宋小河高興地跑過去,就聽步時鳶說著“非常人所能學。”
“你們在說什么”宋小河的身體往中間一站,把兩人中間的空隙填滿了。
沈溪山轉頭看了她一眼,嘴邊噙著笑,“怎么一早起來就這么高興”
她反問“我何時不高興了”
沈溪山馬上就揭短,“你昨日非要給我展示一邊喝水一邊畫符,打濕了一沓符紙,坐在桌邊生了許久的悶氣。”
宋小河梗著脖子嘴硬,“我沒有生悶氣,只不過是在思考罷了。”
說完就趕緊轉移了話題,對步時鳶問道“鳶姐,你方才說什么東西非常人所能學啊”
步時鳶的眸中隱隱有笑,不徐不疾的語氣顯得很溫柔,“方才沈獵師向我詢問窺探天機之法。”
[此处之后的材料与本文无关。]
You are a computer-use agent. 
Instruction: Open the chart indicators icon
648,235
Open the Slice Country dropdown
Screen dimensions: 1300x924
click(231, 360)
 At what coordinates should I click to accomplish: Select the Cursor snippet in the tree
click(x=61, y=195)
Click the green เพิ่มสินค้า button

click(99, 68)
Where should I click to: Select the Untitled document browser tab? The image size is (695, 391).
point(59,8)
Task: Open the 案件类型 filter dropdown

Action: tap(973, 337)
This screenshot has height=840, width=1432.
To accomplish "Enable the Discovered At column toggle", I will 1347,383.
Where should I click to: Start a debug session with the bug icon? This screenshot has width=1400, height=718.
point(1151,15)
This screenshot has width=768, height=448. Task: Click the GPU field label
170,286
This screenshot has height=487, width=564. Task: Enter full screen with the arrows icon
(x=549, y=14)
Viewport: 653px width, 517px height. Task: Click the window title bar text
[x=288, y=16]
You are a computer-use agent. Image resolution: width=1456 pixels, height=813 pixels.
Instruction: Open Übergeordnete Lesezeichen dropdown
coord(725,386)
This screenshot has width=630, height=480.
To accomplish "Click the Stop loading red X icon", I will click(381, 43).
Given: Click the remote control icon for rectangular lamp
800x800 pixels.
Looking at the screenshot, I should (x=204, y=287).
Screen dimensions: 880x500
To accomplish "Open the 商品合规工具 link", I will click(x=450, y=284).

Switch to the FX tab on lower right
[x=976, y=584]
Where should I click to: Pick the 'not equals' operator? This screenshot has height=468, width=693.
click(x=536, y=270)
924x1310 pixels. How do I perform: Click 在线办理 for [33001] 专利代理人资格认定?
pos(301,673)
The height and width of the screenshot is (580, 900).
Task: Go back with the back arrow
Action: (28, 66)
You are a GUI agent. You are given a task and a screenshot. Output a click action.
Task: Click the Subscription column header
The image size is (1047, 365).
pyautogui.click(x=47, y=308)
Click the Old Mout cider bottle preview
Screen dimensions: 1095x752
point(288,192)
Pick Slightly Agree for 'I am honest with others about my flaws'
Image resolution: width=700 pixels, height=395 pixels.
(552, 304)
“你要學卜算”宋小河驚訝地問,忽然想起了一個很久之前的細節。
當初她第一次下山,遇到步時鳶之后一直跟她趕路,于黃沙城中再遇沈溪山。
那會兒他也是現在這樣,一副沈策的扮相,在她與謝歸聊天的時候,他就躺在宋小河的身后。
他喊了宋小河的名字,宋小河回頭,借著房內昏暗的光線瞧見了他臉上蓋著的那本書,封皮正有卜算神法
沈溪山對卜算一派的興趣不淺,宋小河曾不止一次地看到過他捧著那本書看,后來甚至自己用銅板摸索著卜卦。
宋小河覺得他應該是沒摸透這高深的門道,所以一直沒放棄,這會兒又逮到了機會向步時鳶請教。
“常人若是學了會如何”宋小河好奇問。
“窺探天機本就是逆天道而為,一人之命脈是扛不住的,須得動以整個家族的氣運。”步時鳶說了之后,大概是覺得宋小河會理解不了,于是換了一種簡單的說法,“就好比你起卦占卜,問了一
件雞毛蒜皮的小事,類如明日今晚你會不會吃飯,這種問題造成的反噬只會作用在你自己身上,但若是你起卦問何人是下一任皇帝,那么這一卦帶來的反噬非你能承受,會作用在你的家族中,若扛得住,自然就能將反噬化解,若扛不住,你的家族就會開始衰敗。”
“那若是我沒有家族呢”宋小河聽懂了,就接著問。
“萬物平衡,你承擔不了反噬,自然就問不出答案。”步時鳶回答。
宋小河用胳膊肘撞了撞沈溪山,小聲道“聽到沒呢,沈氏那么大的家族,若是你學了卜算之法亂起卦,豈非害了你族中之人”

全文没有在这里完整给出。